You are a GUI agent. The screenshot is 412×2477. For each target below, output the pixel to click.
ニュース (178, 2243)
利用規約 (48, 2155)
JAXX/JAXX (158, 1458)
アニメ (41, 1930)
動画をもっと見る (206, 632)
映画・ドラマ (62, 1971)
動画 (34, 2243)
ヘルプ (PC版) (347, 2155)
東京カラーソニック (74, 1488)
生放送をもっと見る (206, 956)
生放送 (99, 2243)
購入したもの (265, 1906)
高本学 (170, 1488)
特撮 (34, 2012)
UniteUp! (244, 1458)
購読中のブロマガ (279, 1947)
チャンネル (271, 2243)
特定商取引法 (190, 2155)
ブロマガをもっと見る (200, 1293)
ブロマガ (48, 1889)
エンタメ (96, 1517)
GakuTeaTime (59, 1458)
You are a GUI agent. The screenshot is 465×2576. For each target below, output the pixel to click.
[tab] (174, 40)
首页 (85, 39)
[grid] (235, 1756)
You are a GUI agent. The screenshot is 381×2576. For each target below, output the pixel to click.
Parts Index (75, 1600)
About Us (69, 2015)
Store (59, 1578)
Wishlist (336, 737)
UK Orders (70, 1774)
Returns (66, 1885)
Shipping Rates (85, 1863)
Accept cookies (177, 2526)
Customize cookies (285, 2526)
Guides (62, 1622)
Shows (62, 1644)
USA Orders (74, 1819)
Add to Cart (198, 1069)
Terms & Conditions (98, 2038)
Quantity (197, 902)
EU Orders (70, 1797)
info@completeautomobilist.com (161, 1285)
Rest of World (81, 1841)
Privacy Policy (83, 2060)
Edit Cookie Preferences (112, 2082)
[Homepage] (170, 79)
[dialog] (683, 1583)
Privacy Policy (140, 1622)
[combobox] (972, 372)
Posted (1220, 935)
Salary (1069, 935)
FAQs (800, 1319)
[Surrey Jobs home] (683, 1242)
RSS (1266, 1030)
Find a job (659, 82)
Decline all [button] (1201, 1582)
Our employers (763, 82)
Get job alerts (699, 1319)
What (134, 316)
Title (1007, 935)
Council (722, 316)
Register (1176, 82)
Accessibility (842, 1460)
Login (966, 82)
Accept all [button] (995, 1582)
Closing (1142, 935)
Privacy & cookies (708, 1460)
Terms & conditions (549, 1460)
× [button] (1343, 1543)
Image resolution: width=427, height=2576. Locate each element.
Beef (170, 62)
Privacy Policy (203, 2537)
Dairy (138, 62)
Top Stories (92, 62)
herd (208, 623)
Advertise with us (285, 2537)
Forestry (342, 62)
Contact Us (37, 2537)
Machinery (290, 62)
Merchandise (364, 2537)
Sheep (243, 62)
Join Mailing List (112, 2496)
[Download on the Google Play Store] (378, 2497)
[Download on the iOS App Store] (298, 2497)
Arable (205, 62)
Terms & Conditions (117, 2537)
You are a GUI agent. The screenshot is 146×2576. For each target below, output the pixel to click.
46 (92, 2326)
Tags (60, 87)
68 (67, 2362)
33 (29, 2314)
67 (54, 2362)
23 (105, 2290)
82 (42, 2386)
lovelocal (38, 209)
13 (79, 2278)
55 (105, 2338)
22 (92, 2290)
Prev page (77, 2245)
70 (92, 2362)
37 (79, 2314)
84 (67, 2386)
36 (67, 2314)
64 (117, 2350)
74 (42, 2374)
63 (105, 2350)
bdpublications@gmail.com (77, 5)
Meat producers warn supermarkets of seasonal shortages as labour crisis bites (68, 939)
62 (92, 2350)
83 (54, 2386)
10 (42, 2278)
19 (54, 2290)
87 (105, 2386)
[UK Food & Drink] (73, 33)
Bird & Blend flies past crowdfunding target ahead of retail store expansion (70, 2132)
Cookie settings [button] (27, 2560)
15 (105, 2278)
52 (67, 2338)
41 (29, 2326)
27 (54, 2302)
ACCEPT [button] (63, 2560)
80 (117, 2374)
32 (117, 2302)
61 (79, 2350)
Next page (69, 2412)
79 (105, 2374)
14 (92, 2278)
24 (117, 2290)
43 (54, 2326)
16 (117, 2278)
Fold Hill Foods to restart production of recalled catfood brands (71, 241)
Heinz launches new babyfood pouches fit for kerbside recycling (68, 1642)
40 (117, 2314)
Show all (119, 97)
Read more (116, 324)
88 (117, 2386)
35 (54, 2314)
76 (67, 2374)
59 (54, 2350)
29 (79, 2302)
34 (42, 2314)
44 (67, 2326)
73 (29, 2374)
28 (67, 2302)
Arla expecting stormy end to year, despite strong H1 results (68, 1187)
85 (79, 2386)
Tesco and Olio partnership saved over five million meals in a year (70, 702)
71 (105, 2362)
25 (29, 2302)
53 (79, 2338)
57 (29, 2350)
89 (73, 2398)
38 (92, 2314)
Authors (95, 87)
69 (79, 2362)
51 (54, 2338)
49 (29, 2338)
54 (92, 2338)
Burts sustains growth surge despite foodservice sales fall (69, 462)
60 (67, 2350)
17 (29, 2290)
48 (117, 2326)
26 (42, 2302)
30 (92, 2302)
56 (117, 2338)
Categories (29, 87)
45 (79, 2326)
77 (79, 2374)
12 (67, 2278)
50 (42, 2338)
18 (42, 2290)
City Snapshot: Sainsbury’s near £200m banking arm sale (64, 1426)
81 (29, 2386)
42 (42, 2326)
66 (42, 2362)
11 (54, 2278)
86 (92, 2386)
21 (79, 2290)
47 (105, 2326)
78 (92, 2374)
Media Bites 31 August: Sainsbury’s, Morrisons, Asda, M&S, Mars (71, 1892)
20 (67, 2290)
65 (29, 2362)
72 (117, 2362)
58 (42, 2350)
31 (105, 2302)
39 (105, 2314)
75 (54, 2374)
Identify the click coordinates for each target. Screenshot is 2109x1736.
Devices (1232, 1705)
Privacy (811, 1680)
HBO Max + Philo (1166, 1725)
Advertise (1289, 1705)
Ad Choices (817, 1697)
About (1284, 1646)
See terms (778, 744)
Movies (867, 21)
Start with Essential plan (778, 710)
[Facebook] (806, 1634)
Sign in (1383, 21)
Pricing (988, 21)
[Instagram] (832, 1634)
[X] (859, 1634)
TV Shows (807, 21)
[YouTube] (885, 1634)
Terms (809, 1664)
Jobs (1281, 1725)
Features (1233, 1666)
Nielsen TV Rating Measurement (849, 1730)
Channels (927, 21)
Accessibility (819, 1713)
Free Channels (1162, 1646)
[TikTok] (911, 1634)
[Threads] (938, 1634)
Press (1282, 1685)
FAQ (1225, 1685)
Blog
....
What this task involves: From the material above, set down exactly the lines starting at the one with "75 (54, 2374)" and ending at the one with "Start with Essential plan (778, 710)", end lines included.

Solution to the problem:
75 (54, 2374)
Identify the click coordinates for each target. Screenshot is 2109x1736.
Devices (1232, 1705)
Privacy (811, 1680)
HBO Max + Philo (1166, 1725)
Advertise (1289, 1705)
Ad Choices (817, 1697)
About (1284, 1646)
See terms (778, 744)
Movies (867, 21)
Start with Essential plan (778, 710)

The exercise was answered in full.